Start of Supplied data

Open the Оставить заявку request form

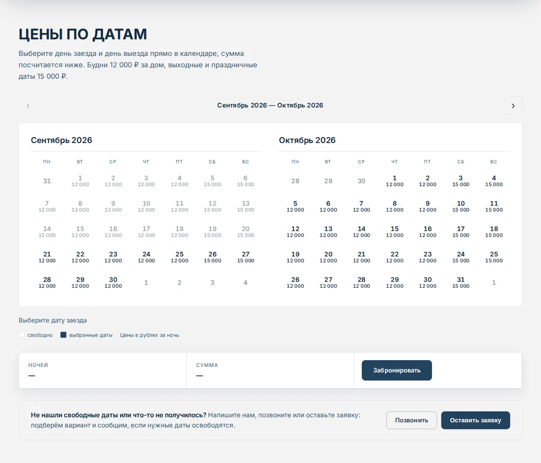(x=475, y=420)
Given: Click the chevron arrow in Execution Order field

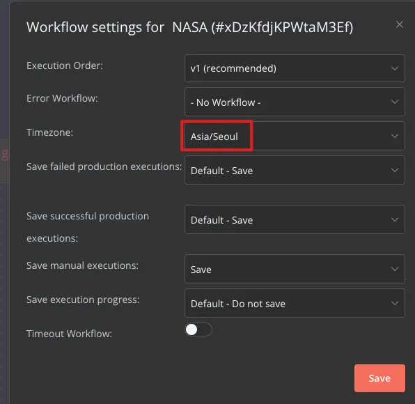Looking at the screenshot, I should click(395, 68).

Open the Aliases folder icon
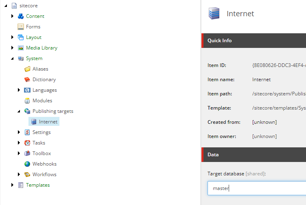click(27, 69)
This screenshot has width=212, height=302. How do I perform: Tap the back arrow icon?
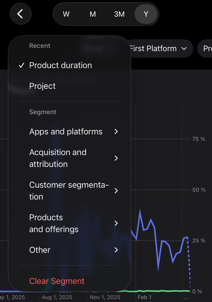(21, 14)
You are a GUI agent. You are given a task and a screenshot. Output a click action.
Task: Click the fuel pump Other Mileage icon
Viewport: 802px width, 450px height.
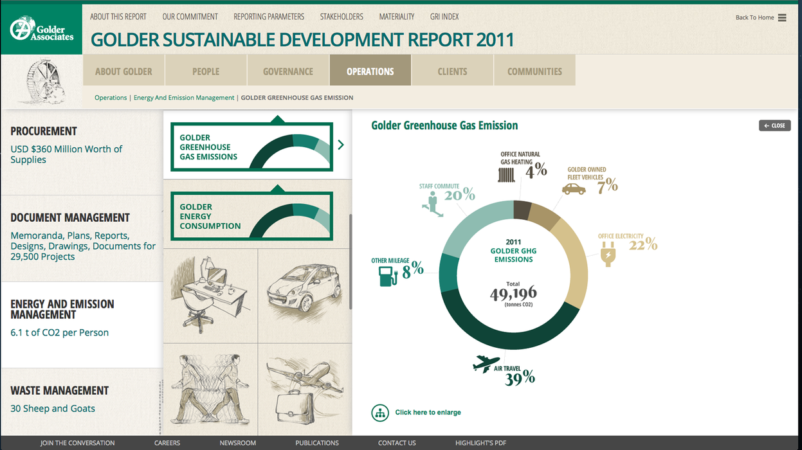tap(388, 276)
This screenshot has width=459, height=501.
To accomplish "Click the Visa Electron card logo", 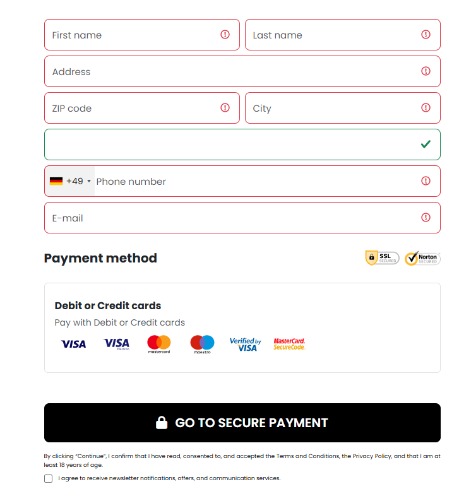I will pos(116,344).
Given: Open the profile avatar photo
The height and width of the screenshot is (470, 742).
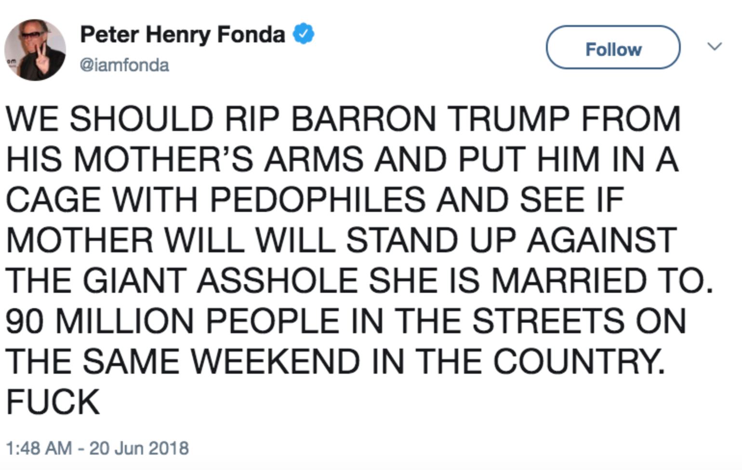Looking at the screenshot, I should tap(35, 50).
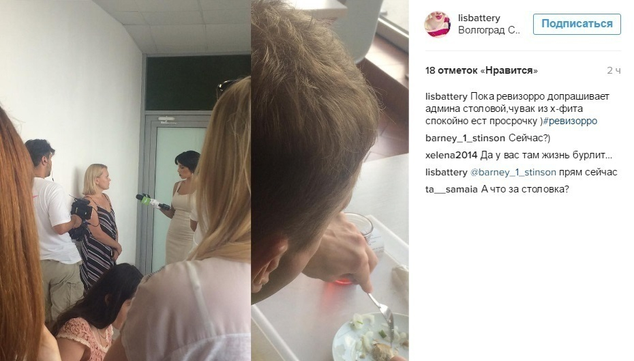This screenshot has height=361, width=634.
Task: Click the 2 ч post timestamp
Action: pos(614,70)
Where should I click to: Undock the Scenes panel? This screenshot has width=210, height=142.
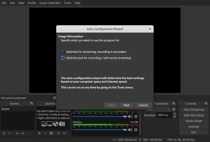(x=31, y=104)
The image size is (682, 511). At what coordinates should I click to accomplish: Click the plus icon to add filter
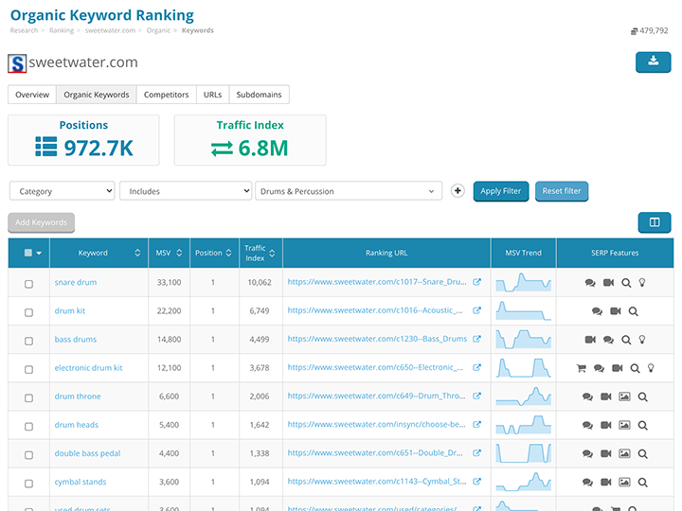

End of Supplied data

▸ **Exercise instructions**: Set down again, exactly, the lines of the material above from its first line to the one with "Task: Click the fuel pump Other Mileage icon", inclusive. Leave the pictures out.

▸ **Output for this task**:
Open the Оставить заявку request form

(x=475, y=420)
Given: Click the chevron arrow in Execution Order field

Looking at the screenshot, I should click(395, 68).

Open the Aliases folder icon
click(27, 69)
This screenshot has width=212, height=302. How do I perform: Tap the back arrow icon?
(21, 14)
You are a GUI agent. You are given a task and a screenshot. Output a click action.
Task: Click the fuel pump Other Mileage icon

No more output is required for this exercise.